MILANO - L’ultimo rilancio, è stato quello buono. L’Inter ha ottenuto (finalmente) il via libera dall’Union Saint-Gilloise per Anan Khalaili, regalando così a Cristian Chivu l’erede di Denzel Dumfries giusto in tempo per il via degli allenamenti. L’allenatore ieri ha passato il pomeriggio in sede proprio per definire la programmazione dei primi giorni di lavoro: fondamentale era avere subito Khalaili che avrà doverosamente bisogno di un periodo di apprendistato, arrivando da una realtà - il campionato belga - molto diversa rispetto al nostro calcio. Ieri, dopo che la controparte aveva respinto l’offerta da 23 milioni più bonus, da Milano è arrivato il rilancio decisivo a 25, sempre conditi dai bonus, funzionale a garantire quanto chiedeva l’Union SG, considerato che il 15% sulla rivendita andrà al Maccabi Haifa. Khalaili - che firmerà un contratto di 5 anni a 2.2 milioni a stagione - sarà già oggi a Milano per iniziare dal Coni (che è chiuso nel week-end) l’iter delle visite mediche, con l’obiettivo di rispondere signorsì a Chivu già per il raduno. Acquisto comunque storico quello messo a segno da Oaktree perché mai nessun calciatore israeliano aveva vestito la maglia nerazzurra.
Chivu decisivo e il ruolo di Khalaili nell’Inter
«Uno dei momenti decisivi della trattativa è stato il contatto diretto con Cristian Chivu - ha rivelato alla stampa israeliana Majdi, padre del neo interista - lo ha chiamato tre o quattro giorni prima del trasferimento e gli ha detto che avrebbe fatto di tutto per averlo all’Inter. C’erano Napoli, Newcastle e Ipswich: alcuni club erano pronti a investire cifre importanti, ma nessuno soddisfaceva completamente le richieste dell’Union Saint-Gilloise. L’Ipswich era disposto persino a pagare qualcosa in più, ma Anan voleva solo l’Inter: ha preferito i nerazzurri a qualsiasi altra destinazione e quando è arrivata la notizia dell’accordo ho pianto». A Chivu, come sottolineato, serviva avere subito il sostituto di Dumfries dopo che era sfumata la strada che portava a Marco Palestra. E Khalaili è stato scelto proprio perché tra i vari candidati era quello che più si avvicinava come caratteristiche all’italiano, considerato che nel ruolo l’allenatore voleva un giocatore molto “esplosivo”. Certo è che ci sarà da lavorare in un ruolo dove per anni Dumfries è stato una certezza. Oltre a Khalaili la batteria degli esterni sarà composta da Luis Henrique e da Andy Diouf che, nei piani di Chivu, ha tutto per reinventarsi in quel ruolo.

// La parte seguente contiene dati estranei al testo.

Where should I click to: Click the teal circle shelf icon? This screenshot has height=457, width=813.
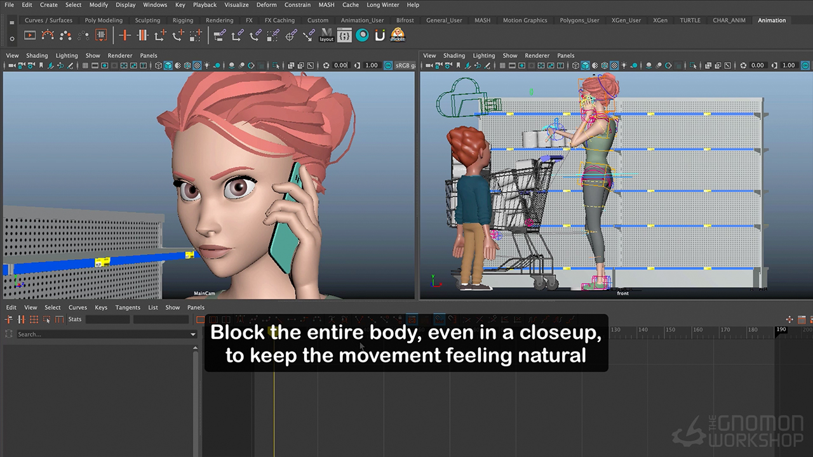coord(362,36)
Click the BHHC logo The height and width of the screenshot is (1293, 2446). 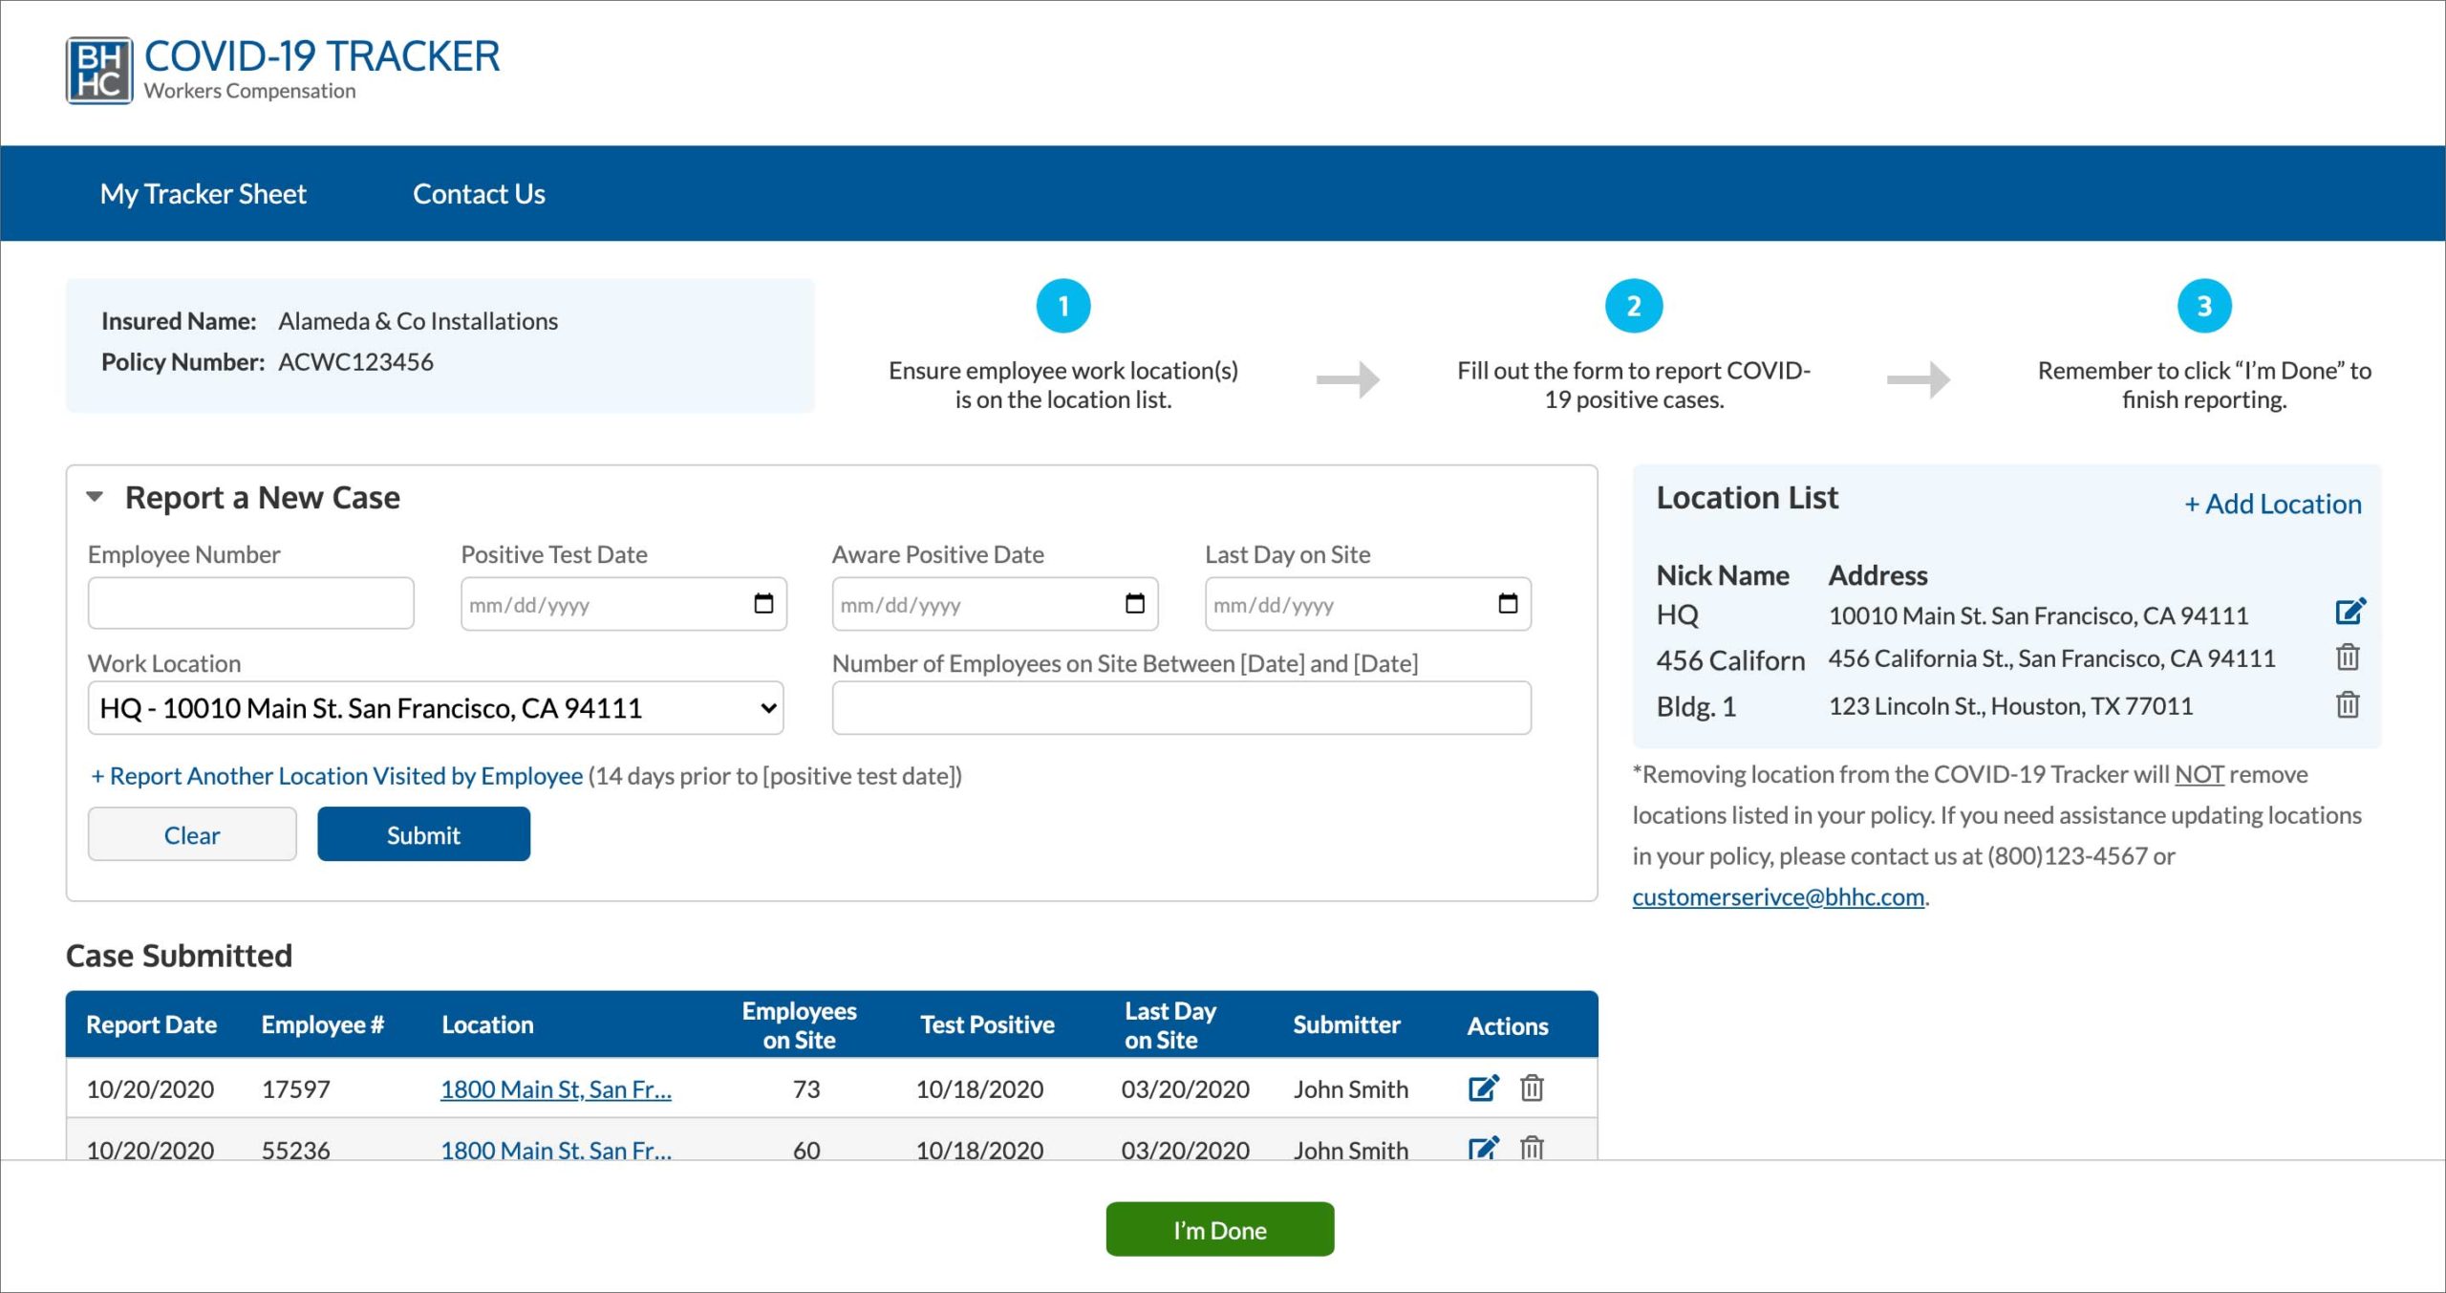click(99, 71)
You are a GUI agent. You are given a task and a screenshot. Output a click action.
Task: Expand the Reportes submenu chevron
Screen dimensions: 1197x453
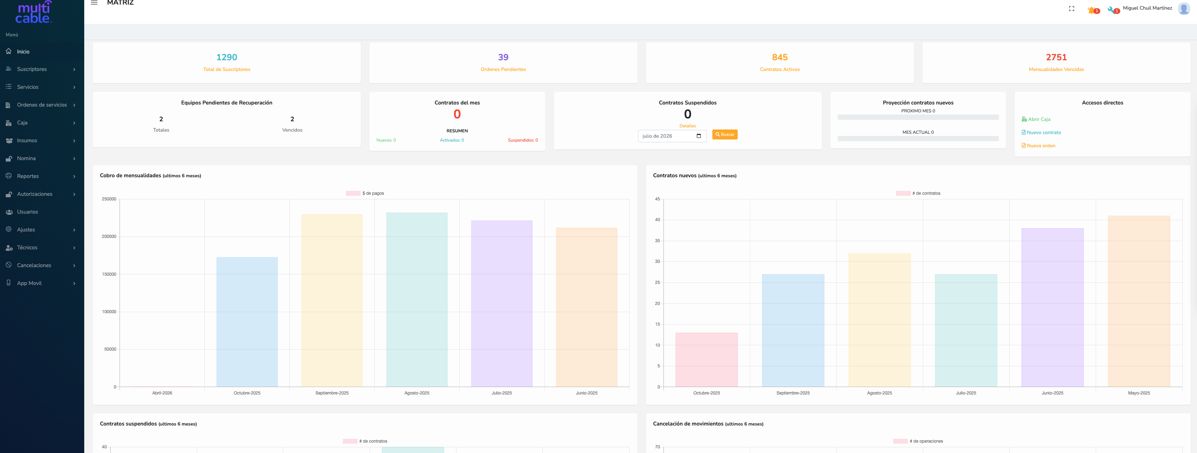pos(74,176)
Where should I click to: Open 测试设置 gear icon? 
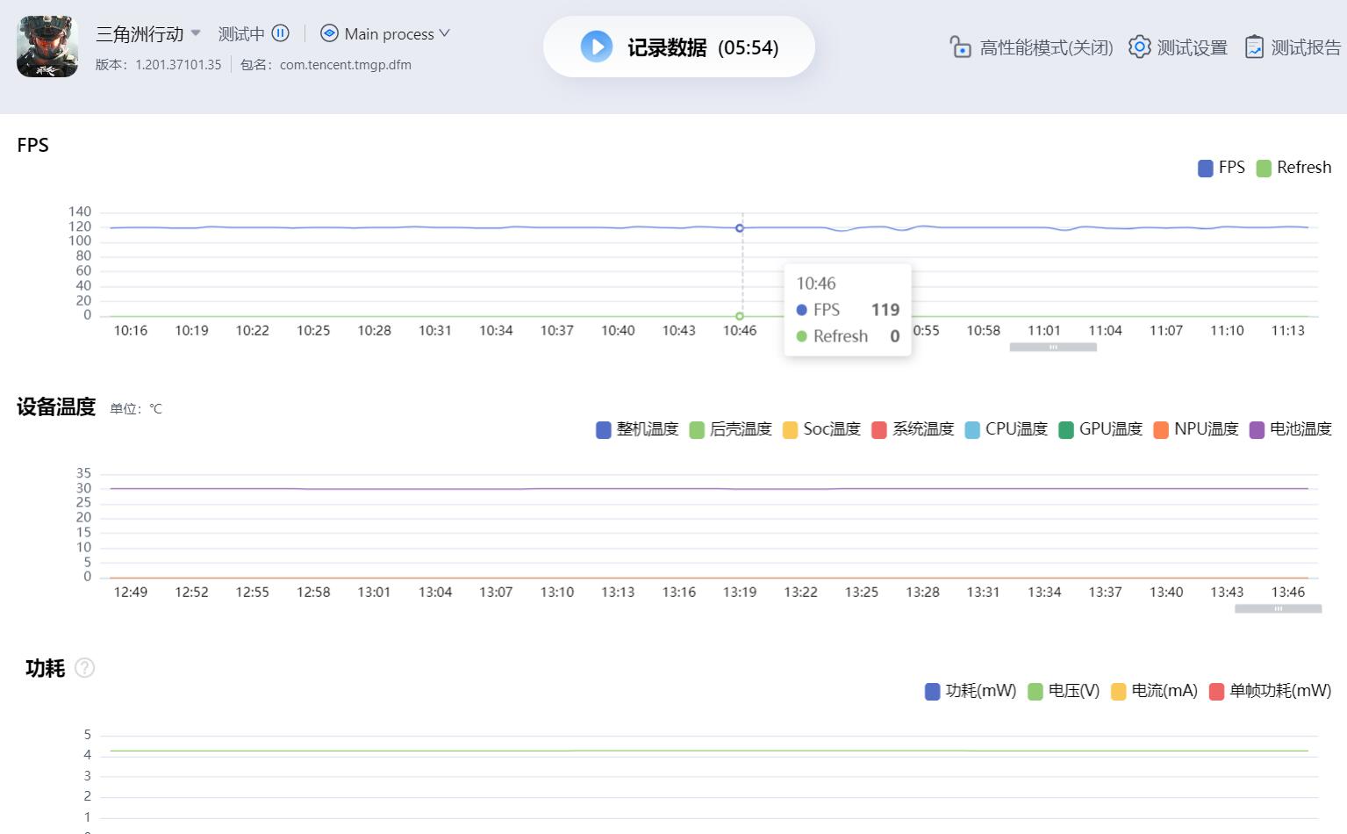1139,47
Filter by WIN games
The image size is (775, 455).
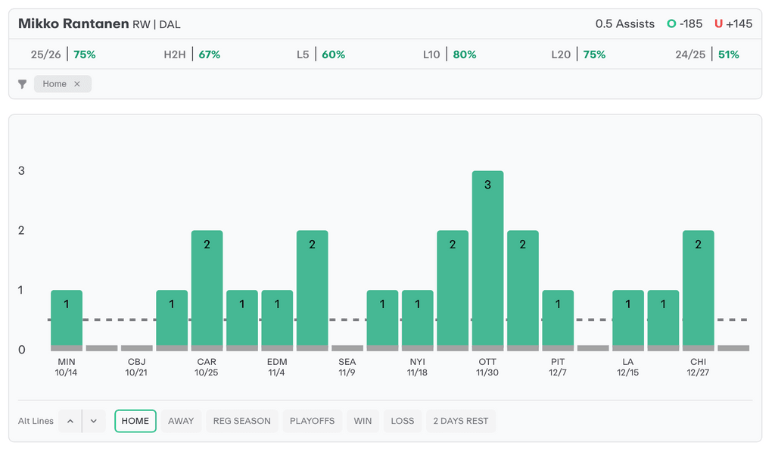pos(363,421)
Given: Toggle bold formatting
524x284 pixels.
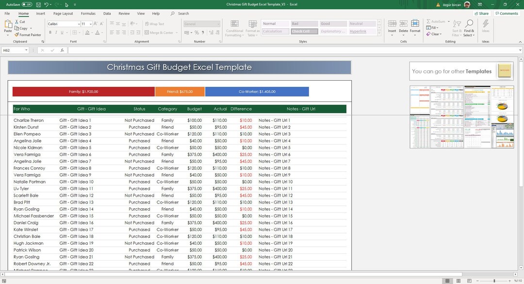Looking at the screenshot, I should (x=50, y=32).
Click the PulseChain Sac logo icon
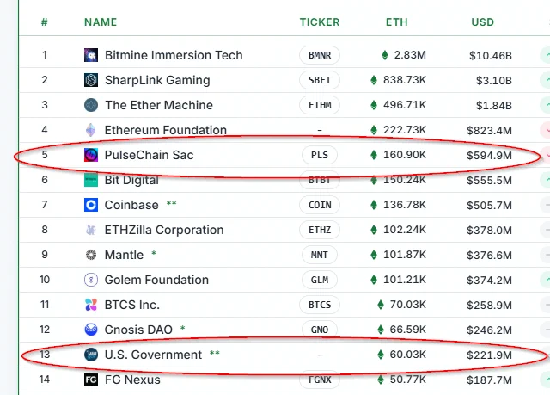The image size is (550, 395). pyautogui.click(x=91, y=155)
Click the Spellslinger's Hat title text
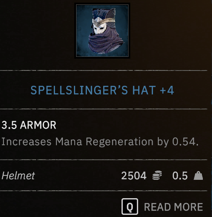The height and width of the screenshot is (217, 212). pyautogui.click(x=102, y=90)
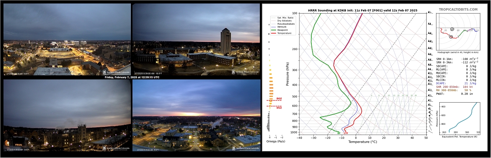Click the Northern Illinois University logo in top-left webcam
The width and height of the screenshot is (491, 158).
(x=116, y=72)
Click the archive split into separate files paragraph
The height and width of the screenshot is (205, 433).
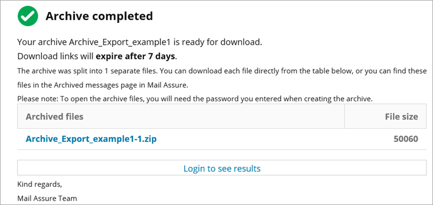point(222,78)
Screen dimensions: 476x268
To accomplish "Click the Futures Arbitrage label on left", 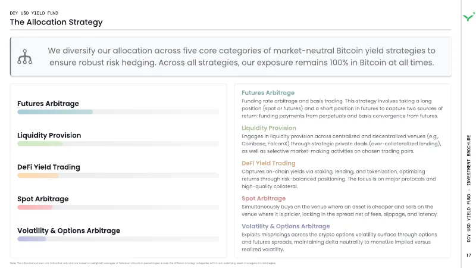I will [x=48, y=104].
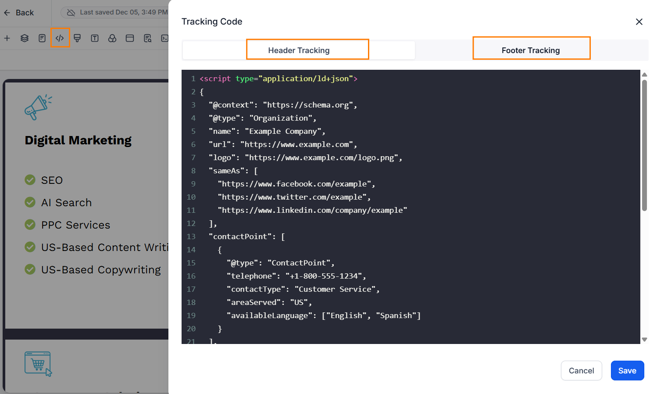Open the Layers panel icon
The image size is (657, 394).
coord(25,38)
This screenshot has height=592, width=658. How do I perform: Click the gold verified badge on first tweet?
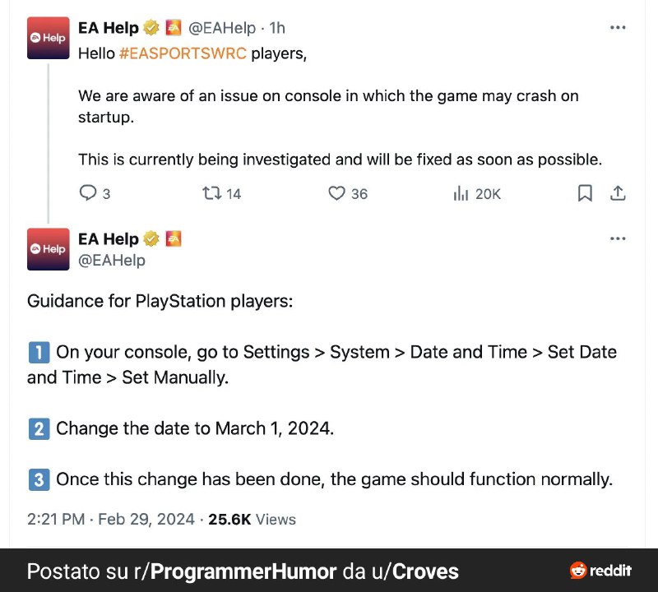151,28
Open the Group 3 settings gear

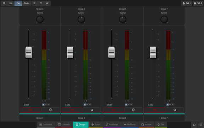92,110
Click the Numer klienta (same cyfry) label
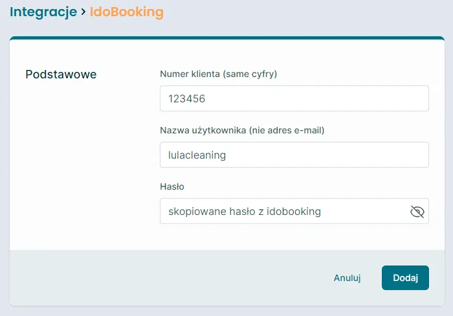Image resolution: width=453 pixels, height=316 pixels. coord(218,74)
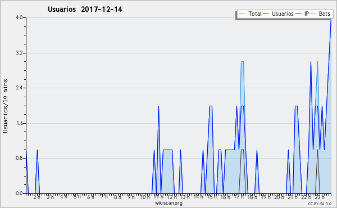Click the 23 h tick on time axis
337x208 pixels.
pyautogui.click(x=320, y=197)
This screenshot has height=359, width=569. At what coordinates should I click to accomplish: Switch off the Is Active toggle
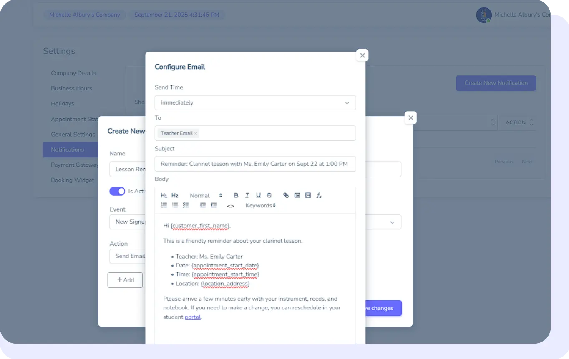coord(117,191)
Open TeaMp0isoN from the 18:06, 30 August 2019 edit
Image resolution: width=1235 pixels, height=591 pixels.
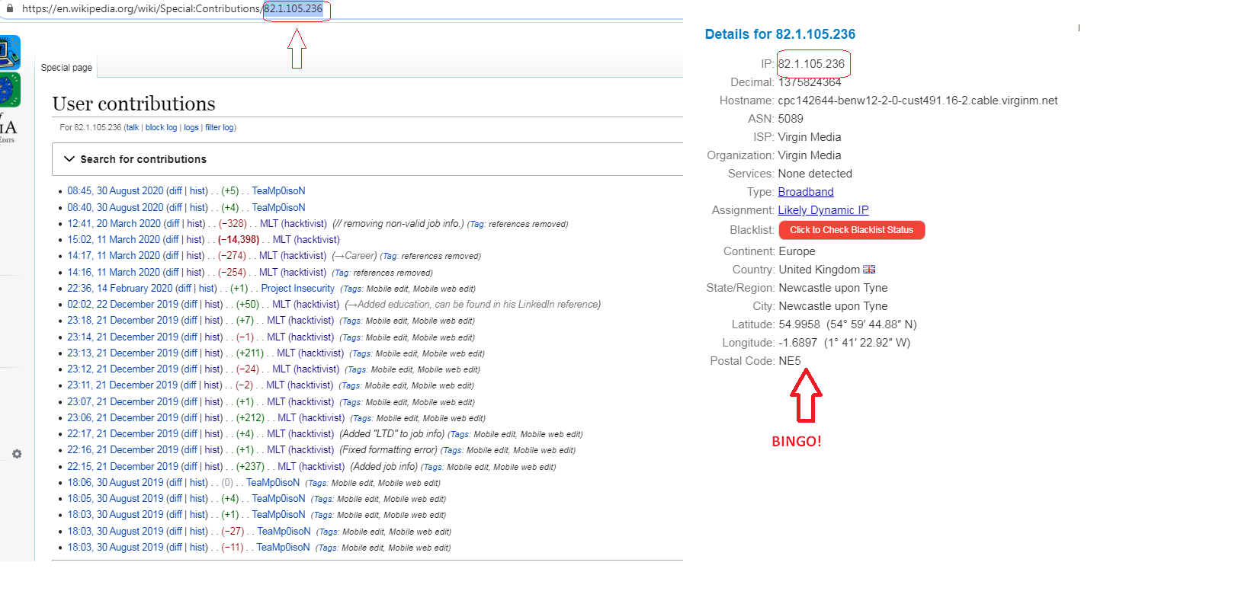(x=273, y=483)
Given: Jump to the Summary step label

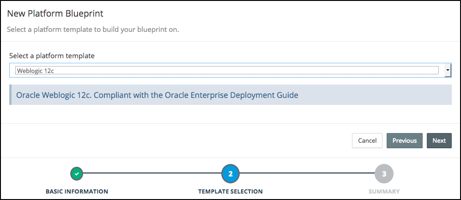Looking at the screenshot, I should (384, 191).
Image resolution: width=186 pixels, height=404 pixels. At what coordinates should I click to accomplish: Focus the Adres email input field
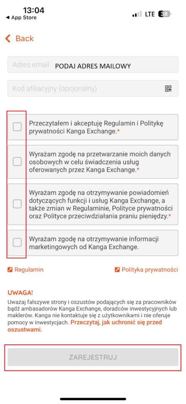click(93, 65)
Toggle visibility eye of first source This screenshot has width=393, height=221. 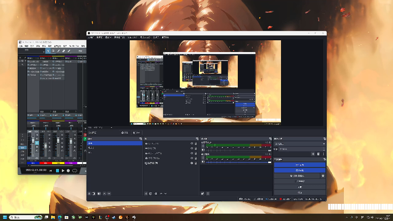pos(192,143)
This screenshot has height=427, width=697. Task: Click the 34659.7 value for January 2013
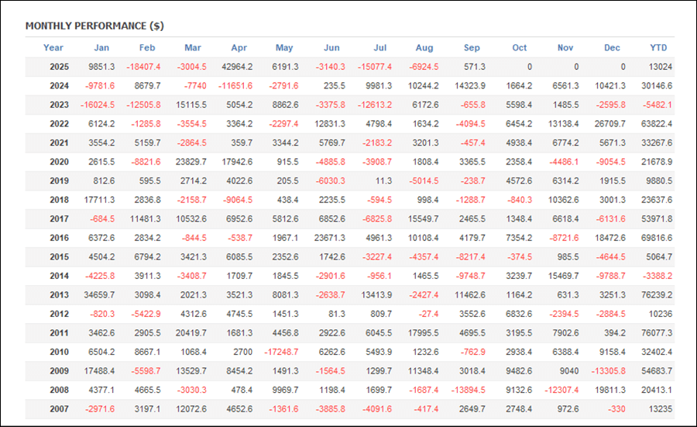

Calciomercato Inter: Chalobah e Jones restano gli obiettivi
Per completare la rosa mancano ancora tre acquisti: due difensori centrali e un centrocampista. In cima ai pensieri di Chivu c’è sempre Curtis Jones che a Liverpool continua a restare sull’Aventino ma per l’inglese tira aria di telenovela agostana. Il prossimo rinforzo dovrebbe quindi essere il difensore e Trevoh Chalobah continua a essere in cima ai pensieri nerazzurri, come prova il “patto di non belligeranza” fatto con il Como per scongiurare il rischio di aste tra i due club (l’inglese, dal canto suo, ha espresso la sua preferenza per il club nerazzurro). Il Chelsea però, al momento, non fa sconti e chiede 35 milioni. L’altro centrale sarà invece un giovane oppure un’occasione.